Starting with special relativity and Newton ... I understand the first step was to realize that there is no way to distinguish gravitation from accelerating reference frames. The development of a geometrical description for gravity was, loosley, the middle step ... and the covariant mathematics finished it off.
https://en.wikipedia.org/wiki/History_of_general_relativity

You should realize that the "fabric of space time" is not what "actually" is there - that's a poetic metaphor for describing a mathematical model.
 
KarminValso1724 said:
The last step of general relativity was discovering that gravity was the deformation of spacetime, true or false?

Mu.

Discovering that gravity is spacetime curvature is not a single event. It took a number of years; the whole process of Einstein developing the correct field equation for gravity was the process of discovering that gravity is spacetime curvature. (More precisely, of discovering that all of the effects of gravity could be accounted for by modeling spacetime as curved instead of flat, as it is in special relativity.) And if you think experimental confirmation should be part of the process of discovery (which is certainly a defensible point of view), then the process didn't end with Einstein's publication of the correct field equation; it arguably is still going on, since we are still making new experimental discoveries that confirm predictions of GR that had not been confirmed before (the recent LIGO observation of gravitational waves, for example).
 
KarminValso1724 said:
...The last step of general relativity was discovering that gravity was the deformation of spacetime, true or false?

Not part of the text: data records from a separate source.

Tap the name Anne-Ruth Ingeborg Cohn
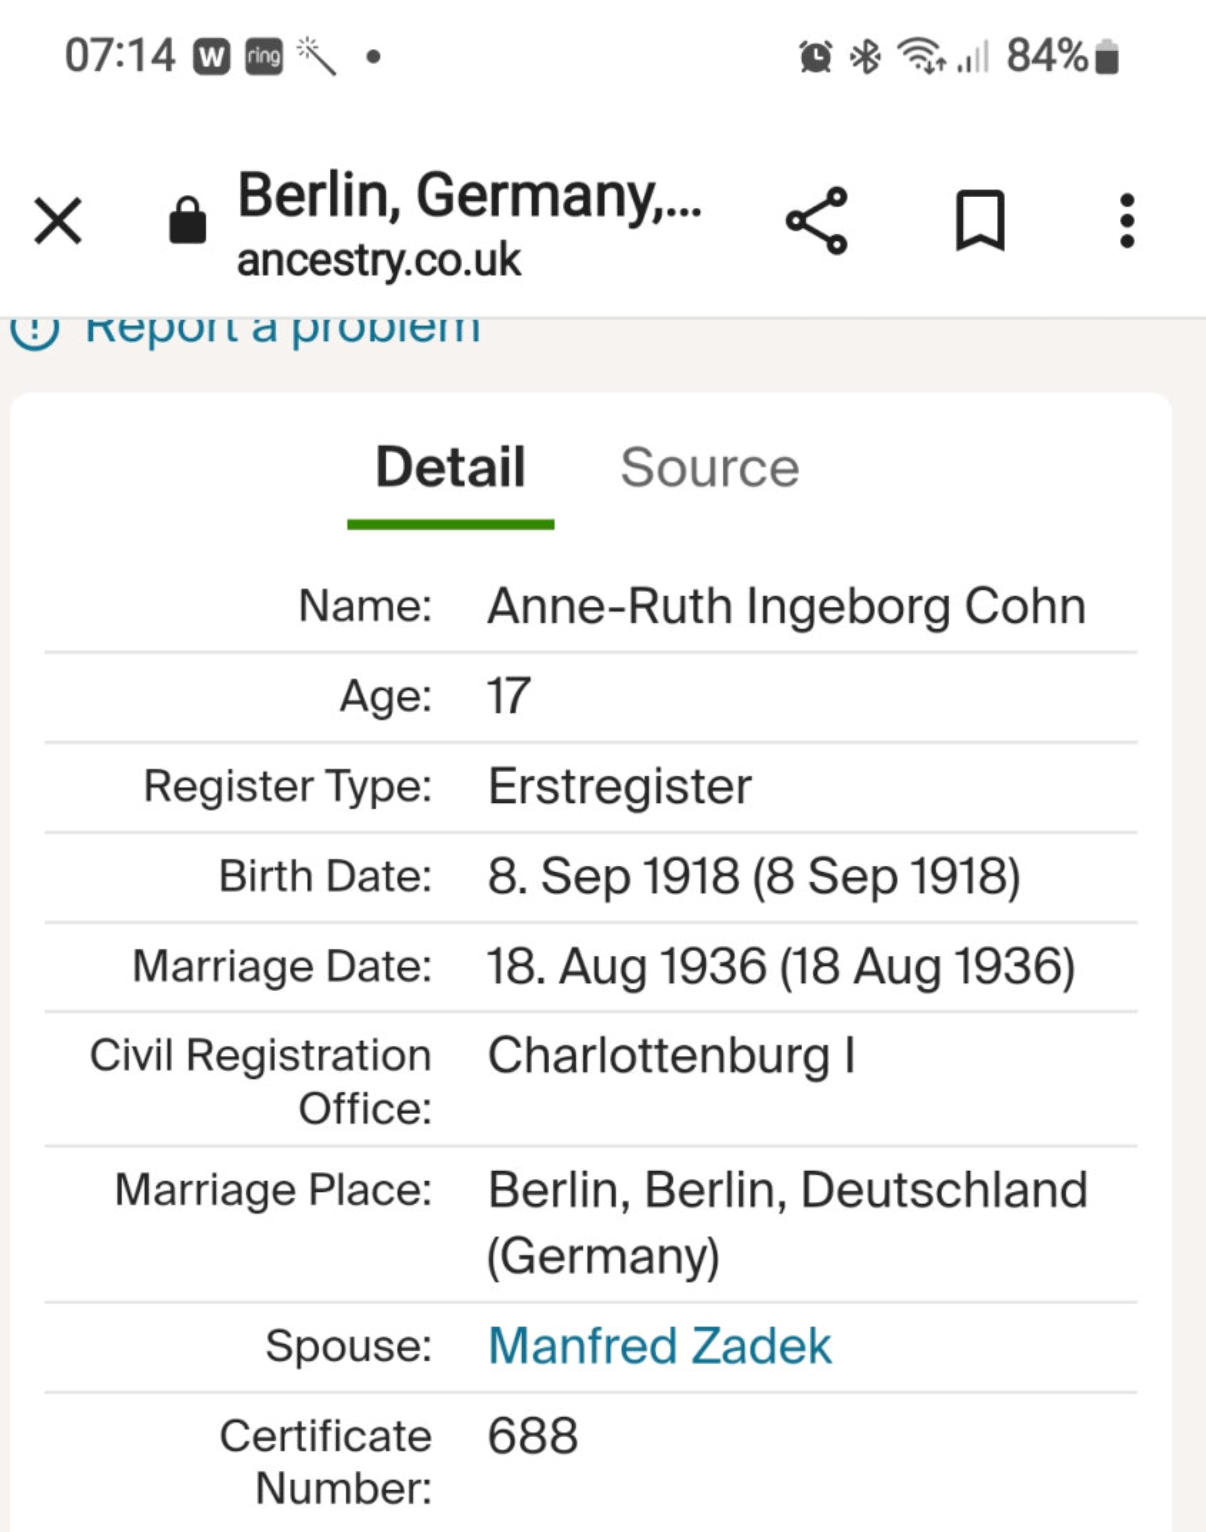 pos(786,606)
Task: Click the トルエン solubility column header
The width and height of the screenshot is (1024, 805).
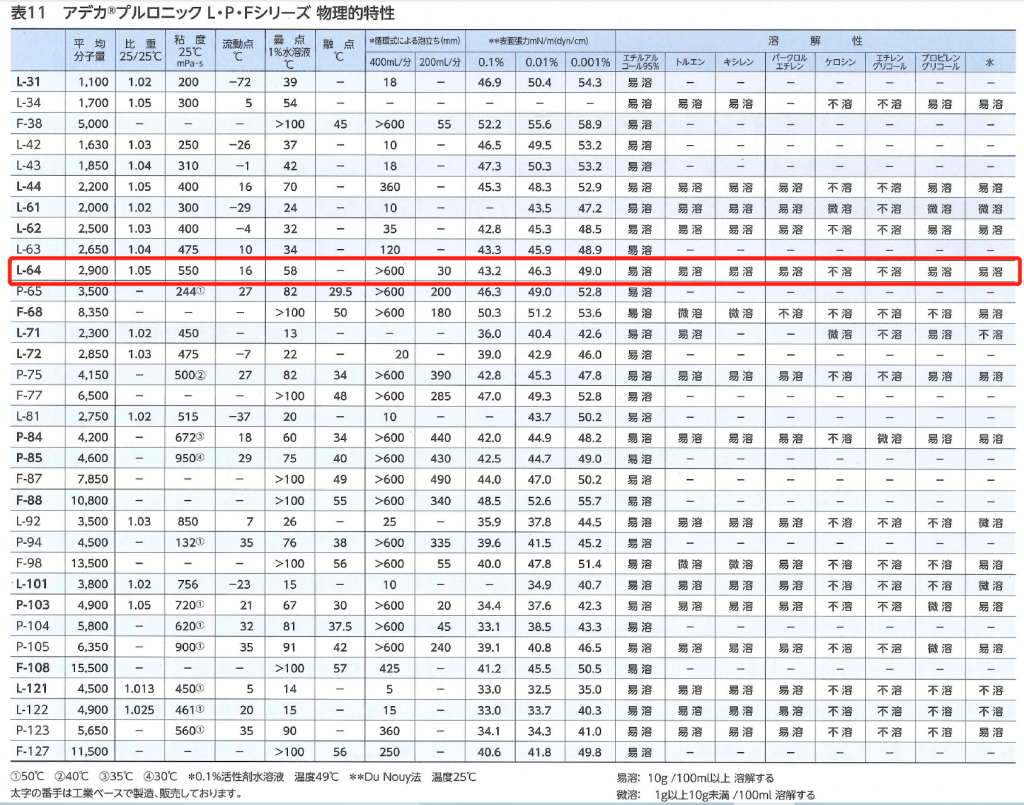Action: [x=690, y=62]
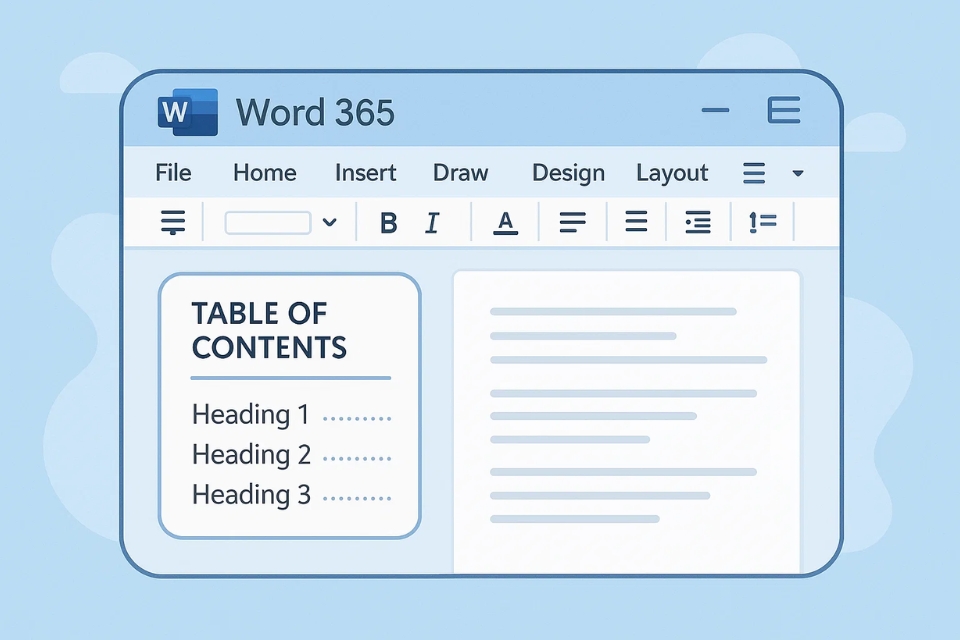Switch to the Insert tab
960x640 pixels.
point(365,172)
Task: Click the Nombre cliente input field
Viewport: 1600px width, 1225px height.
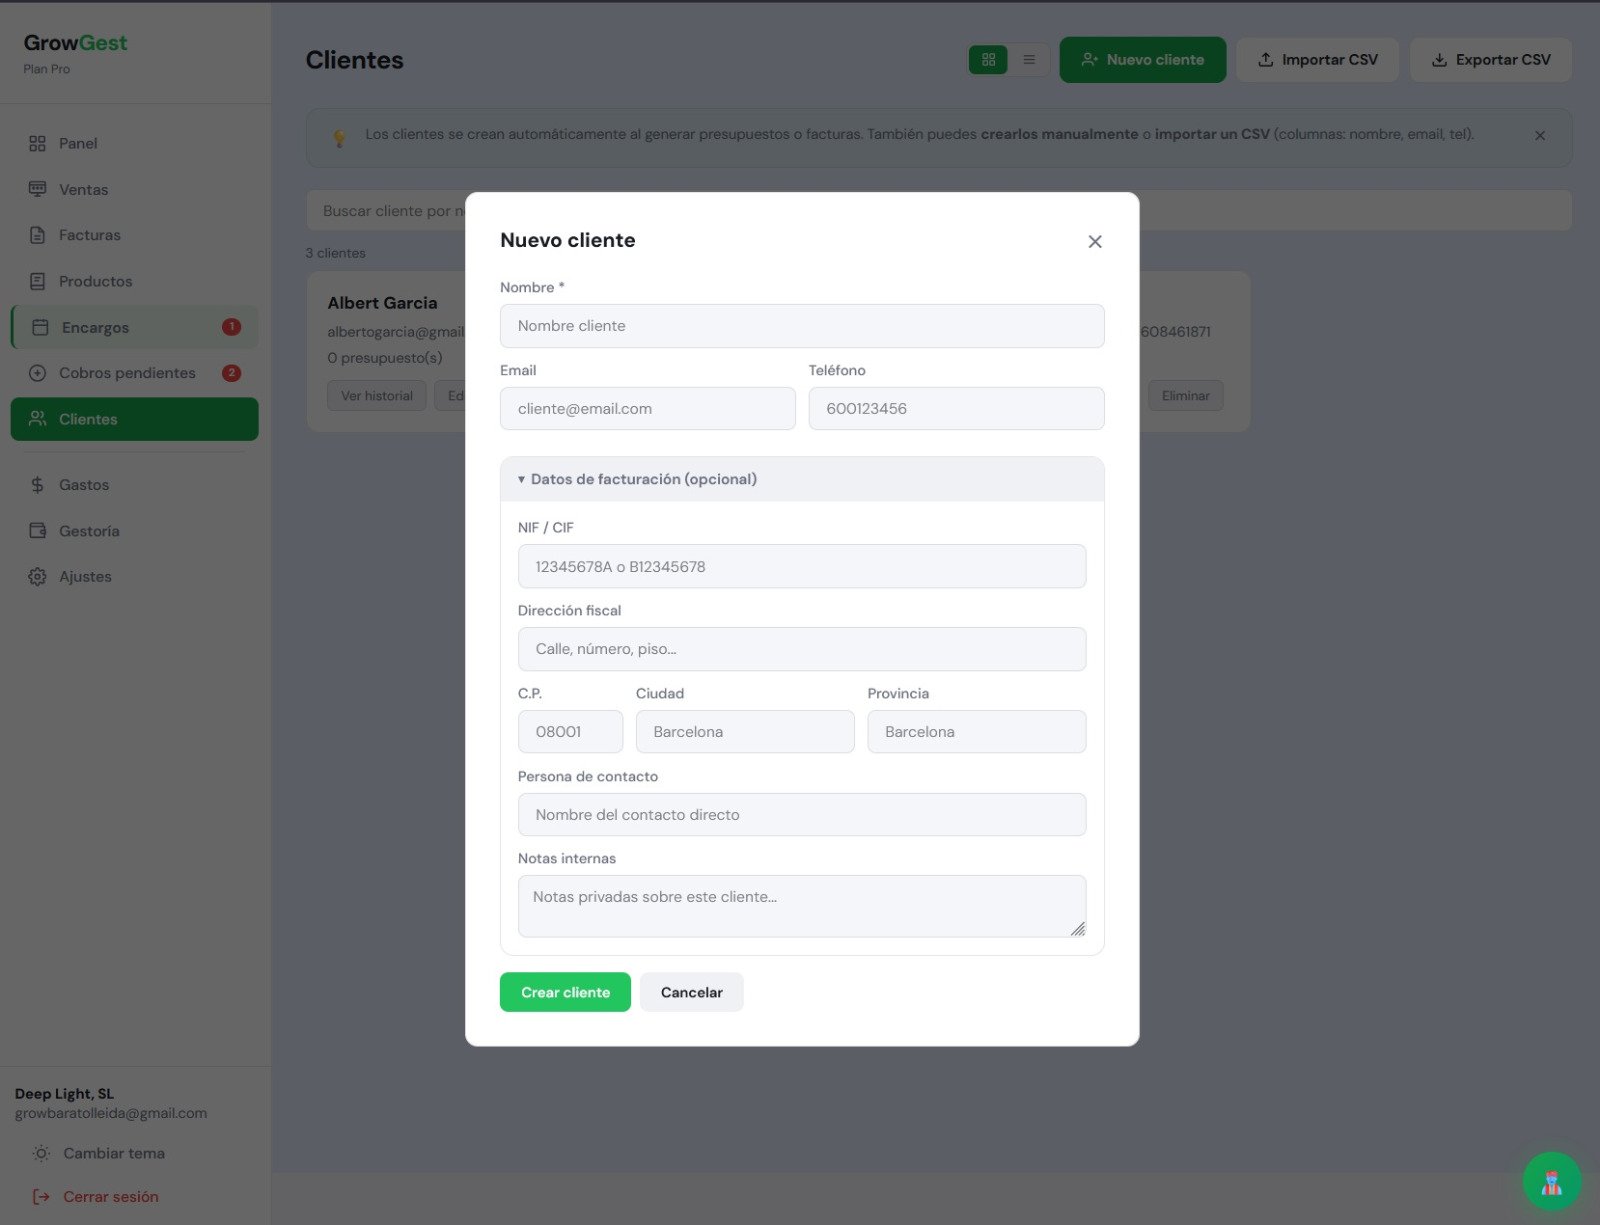Action: coord(801,326)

I would say false. By using the equivalence principle, one can deduce that light will bend in a gravitational field. This implies a curvature of spacetime. The hard part was in the details - deriving the mathematics to describe such curvature and the specific way it is caused by mass/energy.
 
Roughly speaking, there are two parts to General Relativity, as it was put in Misner, Thorne and Wheeler's "Gravitation":
  1. Spacetime tells matter how to move.
  2. Matter tells spacetime how to curve.
So once you have thought of the equivalence principle, and you've hit on the idea that freefall is just motion along geodesics of spacetime, then you've basically got the first part down. Einstein had this part figured out by about 1907, just a couple of years after he developed Special Relativity. It's the second part that took him another 8 years of work. He knew that he wanted an equation of the form "Something involving spacetime curvature = Something involving matter and energy", but exactly what the something on left was was a puzzle.